* [Your assignment]:
The response must contain every line of the records that follow, duplicated exactly.

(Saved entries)
:::

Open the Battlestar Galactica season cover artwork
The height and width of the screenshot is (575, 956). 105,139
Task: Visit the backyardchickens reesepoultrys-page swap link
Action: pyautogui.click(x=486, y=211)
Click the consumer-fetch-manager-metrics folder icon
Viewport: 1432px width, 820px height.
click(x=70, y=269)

:::

* [Your response]:
Open the Battlestar Galactica season cover artwork
The height and width of the screenshot is (575, 956). 105,139
Task: Visit the backyardchickens reesepoultrys-page swap link
Action: pyautogui.click(x=486, y=211)
Click the consumer-fetch-manager-metrics folder icon
Viewport: 1432px width, 820px height.
click(x=70, y=269)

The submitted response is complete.